Problem =
Transcribe the following entries letter for letter, without the pictures.

== Segment start ==

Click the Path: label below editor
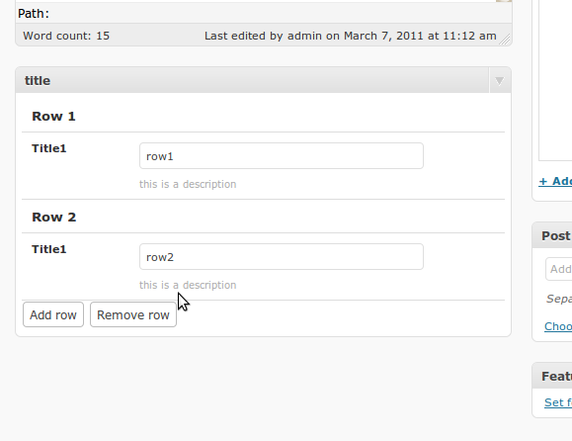This screenshot has height=441, width=572. [34, 14]
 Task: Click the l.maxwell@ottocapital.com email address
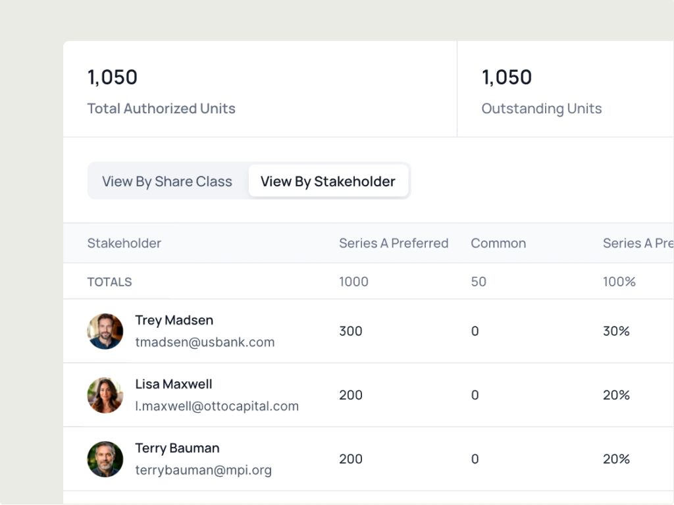click(x=217, y=406)
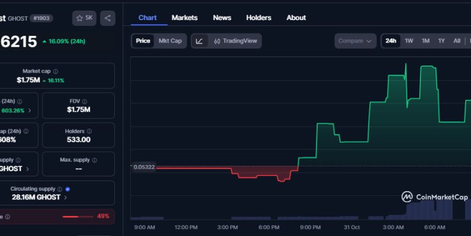This screenshot has height=236, width=471.
Task: Select the 24h time range
Action: pyautogui.click(x=390, y=41)
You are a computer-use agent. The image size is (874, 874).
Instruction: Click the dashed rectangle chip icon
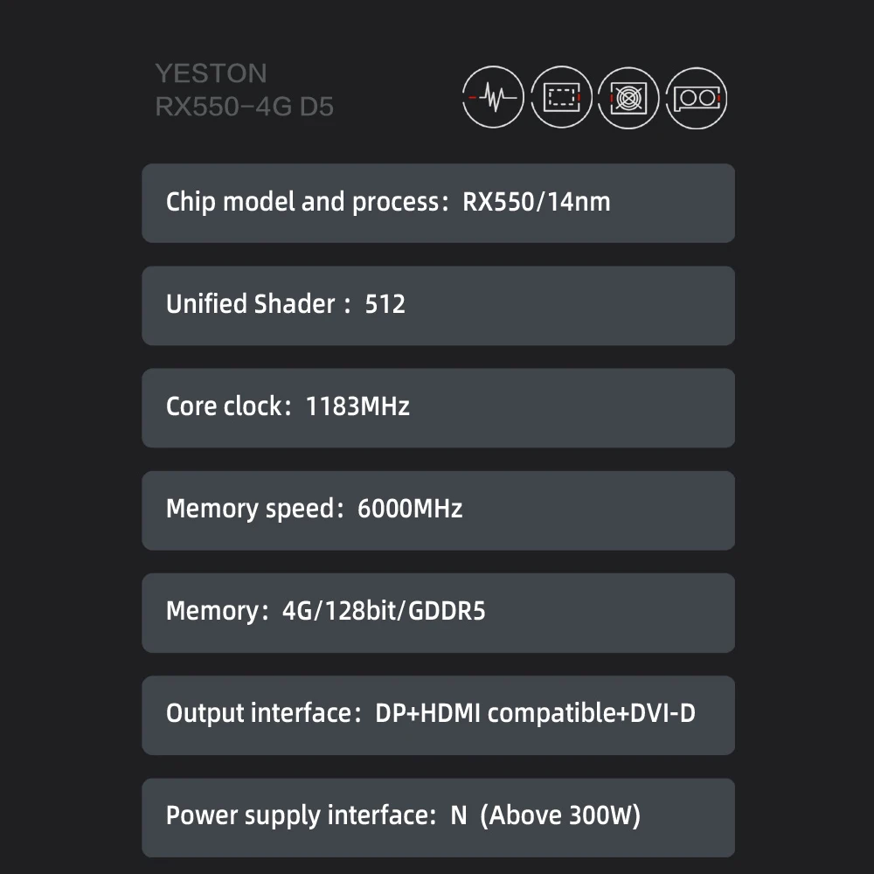[x=561, y=97]
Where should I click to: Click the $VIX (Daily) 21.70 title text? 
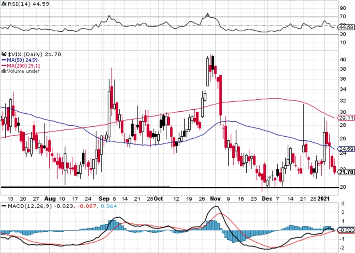[x=34, y=54]
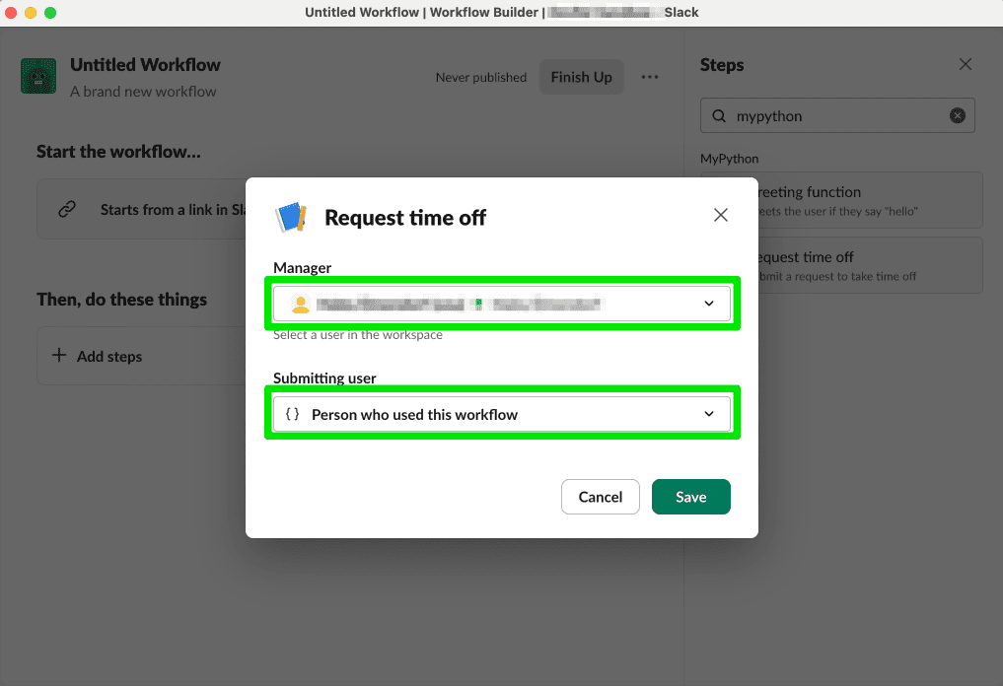Click the green workflow app icon
Image resolution: width=1003 pixels, height=686 pixels.
click(38, 76)
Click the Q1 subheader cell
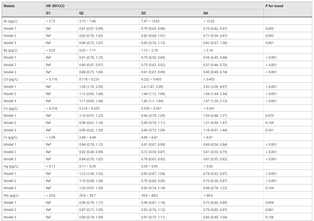This screenshot has width=314, height=221. [48, 13]
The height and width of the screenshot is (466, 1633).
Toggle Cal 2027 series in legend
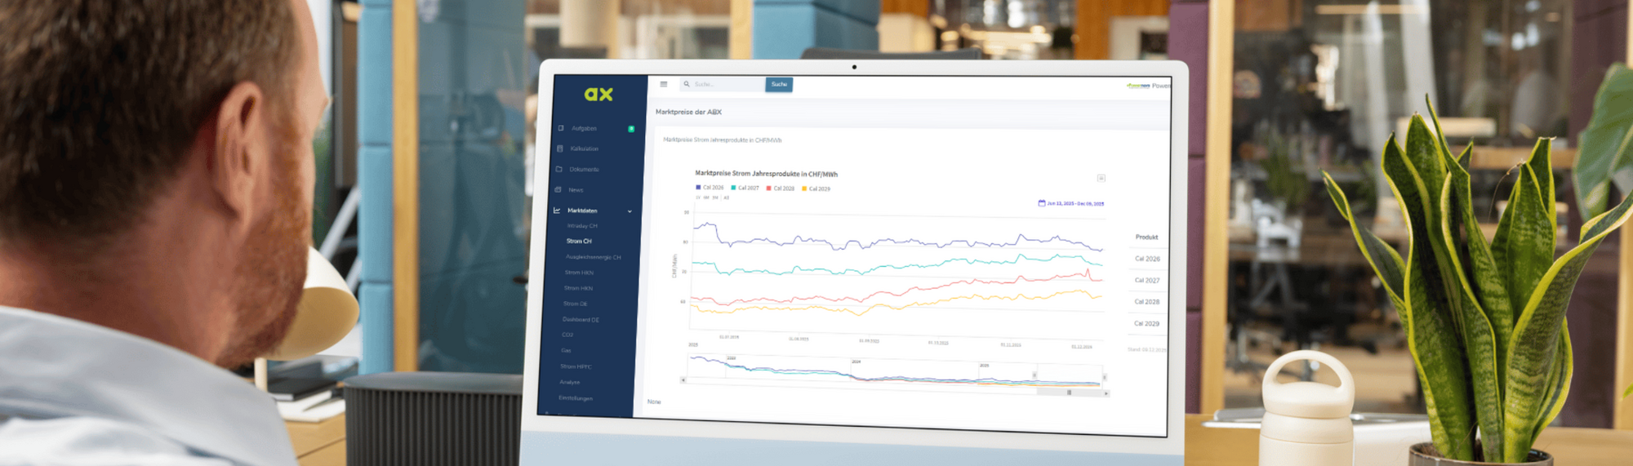745,188
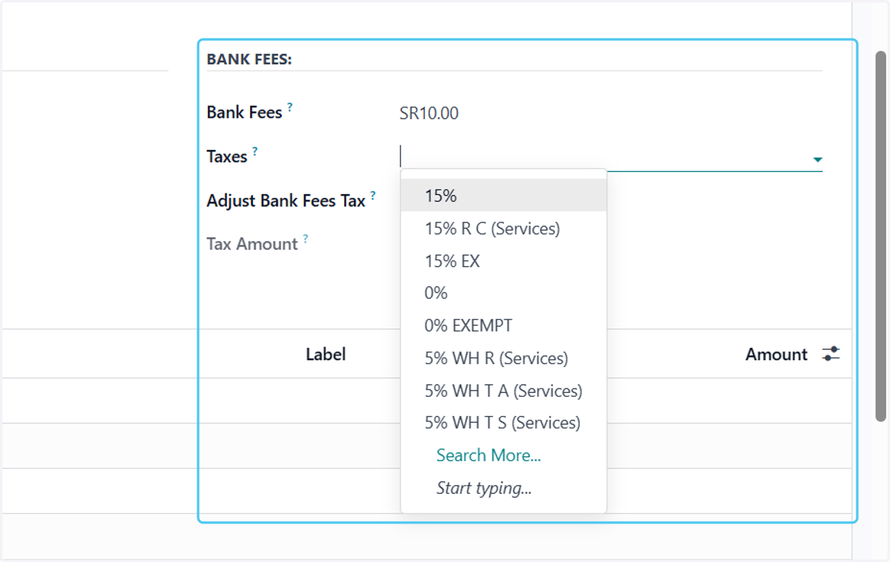Viewport: 890px width, 562px height.
Task: Click the help tooltip next to Bank Fees
Action: tap(290, 108)
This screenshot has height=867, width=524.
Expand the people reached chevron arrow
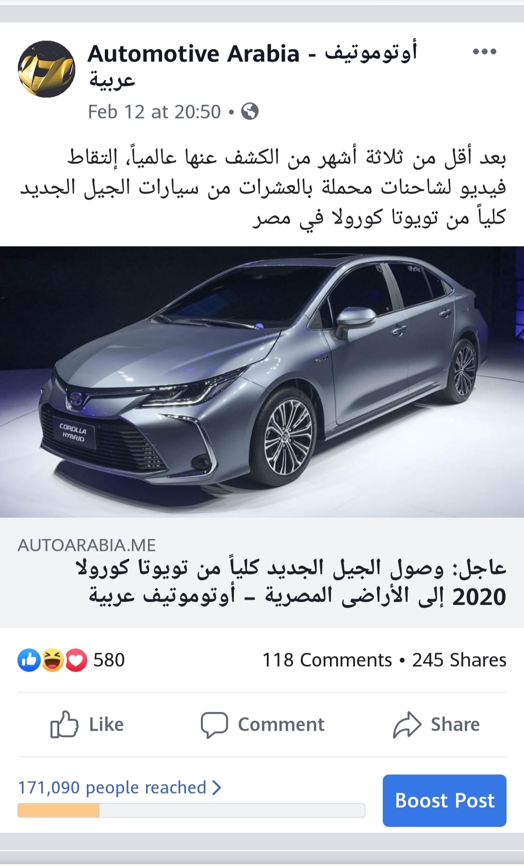pos(217,788)

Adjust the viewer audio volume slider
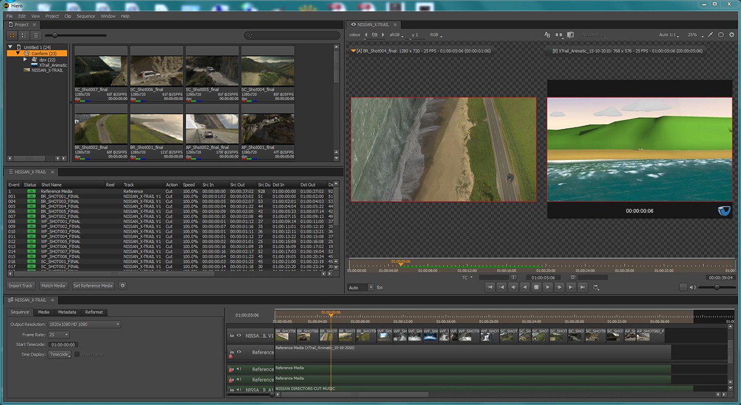coord(716,287)
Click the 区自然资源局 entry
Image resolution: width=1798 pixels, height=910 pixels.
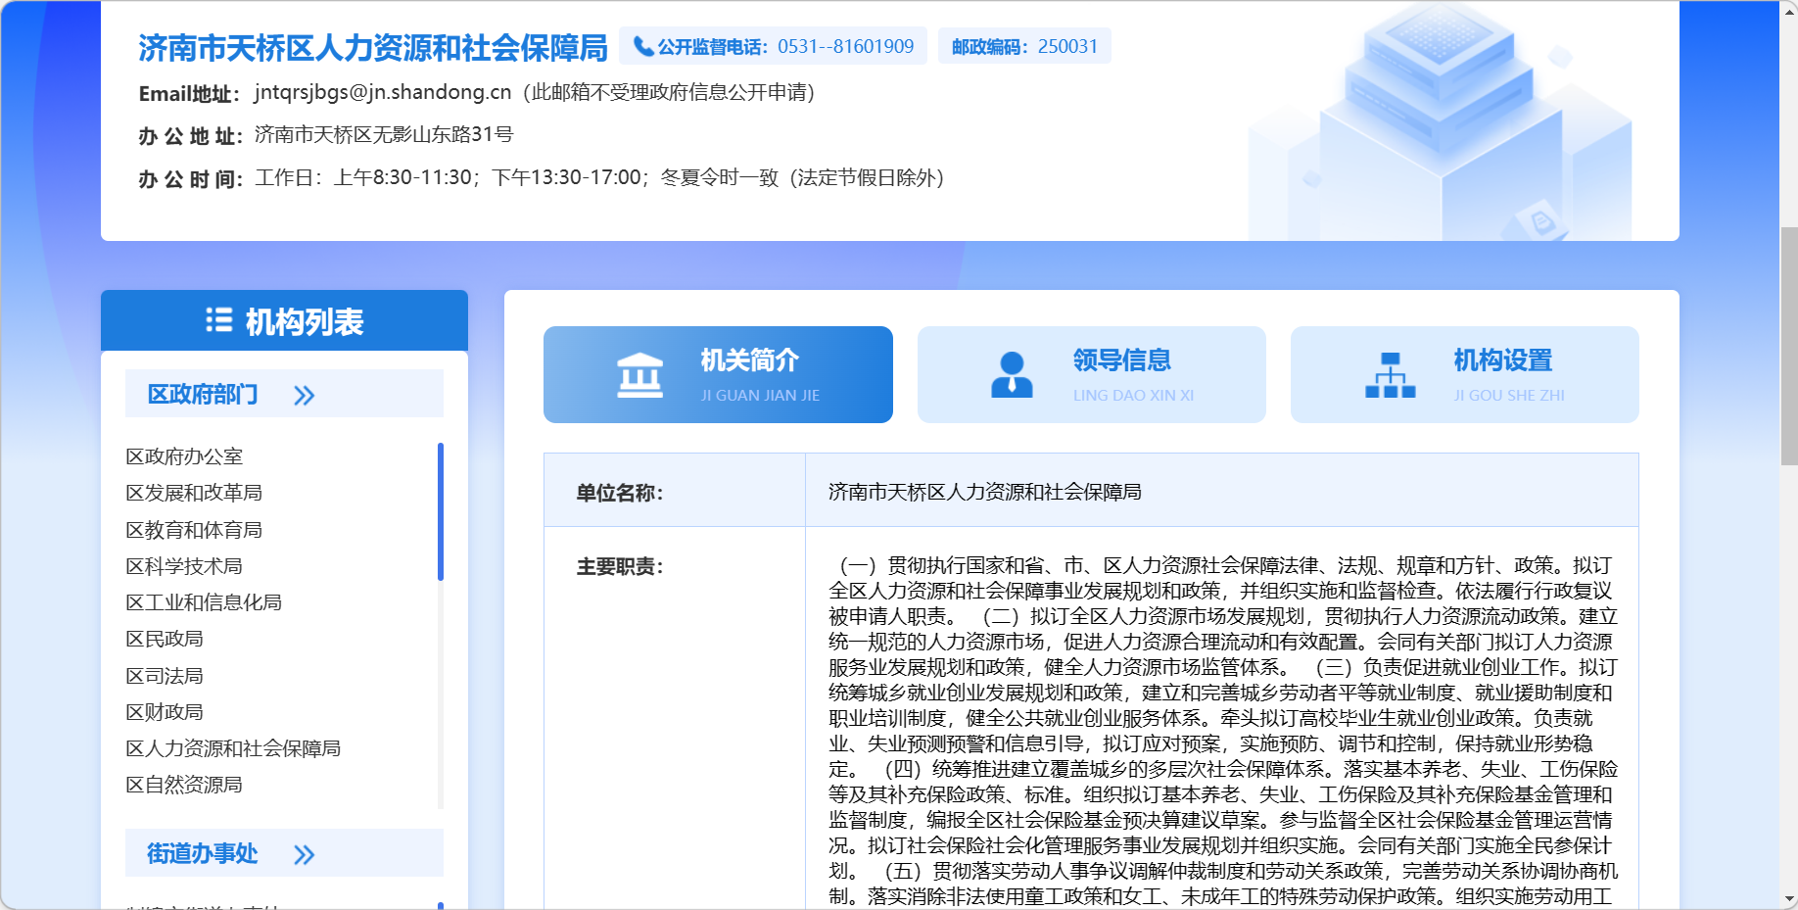tap(184, 785)

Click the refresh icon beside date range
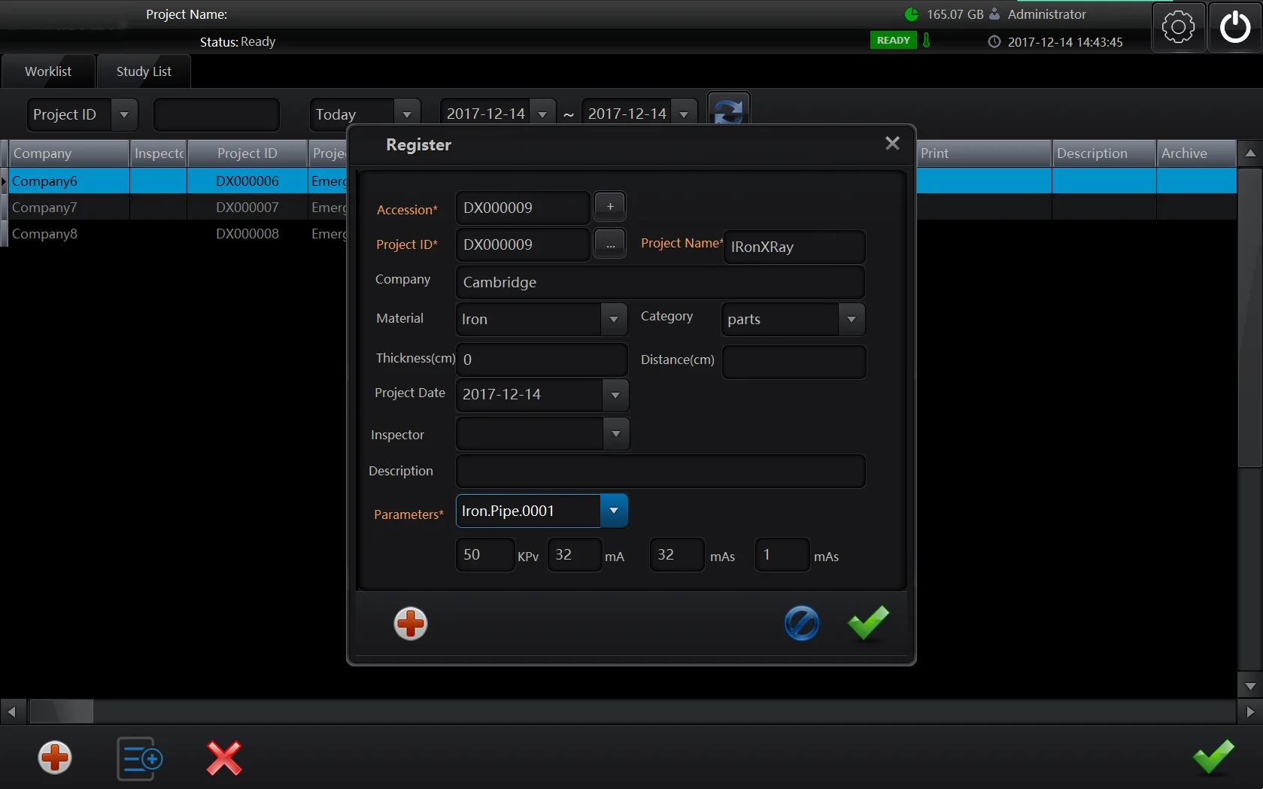728,113
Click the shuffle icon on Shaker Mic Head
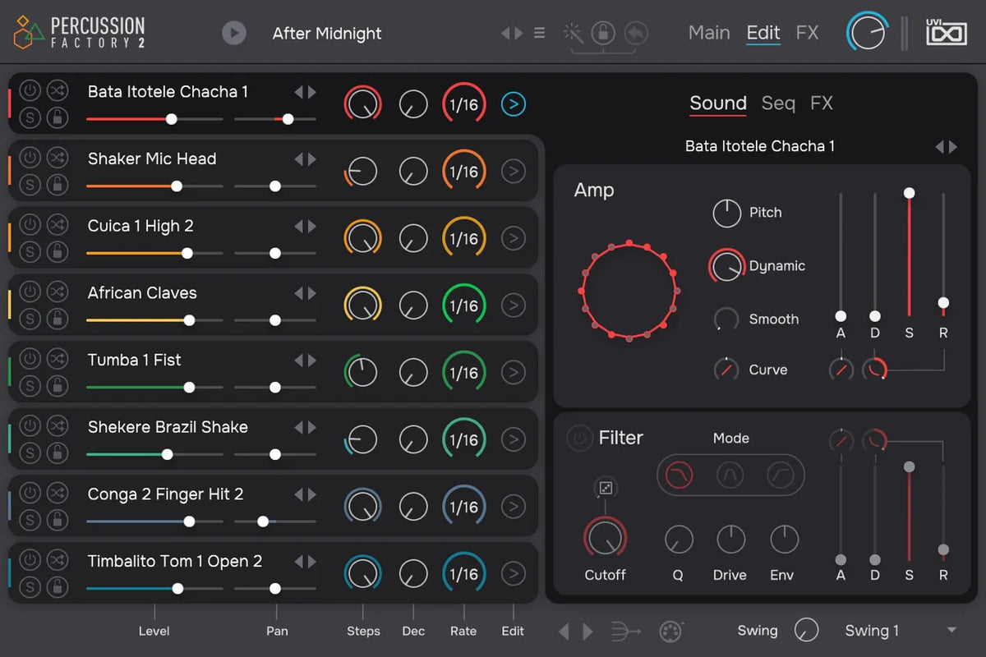Image resolution: width=986 pixels, height=657 pixels. pos(57,157)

== Segment end ==

Result of this exercise =
Click the Path: label below editor
This screenshot has height=441, width=572. [34, 14]
 Task: Click the l.maxwell@ottocapital.com email address
click(x=217, y=406)
This screenshot has height=236, width=471.
Task: Select the 24h time range
Action: pyautogui.click(x=390, y=41)
You are a computer-use agent. The image size is (874, 874).
Instruction: Click the dashed rectangle chip icon
[x=561, y=97]
Where should I click to: Click the $VIX (Daily) 21.70 title text? 
[x=34, y=54]
Click the green workflow app icon
Image resolution: width=1003 pixels, height=686 pixels.
click(38, 76)
Click the Q1 subheader cell
This screenshot has width=314, height=221. [48, 13]
The height and width of the screenshot is (466, 1633).
Toggle Cal 2027 series in legend
745,188
Viewport: 890px width, 562px height.
Task: Click the help tooltip next to Bank Fees
Action: tap(290, 108)
This screenshot has height=867, width=524.
Expand the people reached chevron arrow
pos(217,788)

Adjust the viewer audio volume slider
coord(716,287)
Click the 区自然资源局 entry
Image resolution: width=1798 pixels, height=910 pixels.
tap(184, 785)

Click the refresh icon beside date range
728,113
Click the shuffle icon on Shaker Mic Head
Image resolution: width=986 pixels, height=657 pixels. pos(57,157)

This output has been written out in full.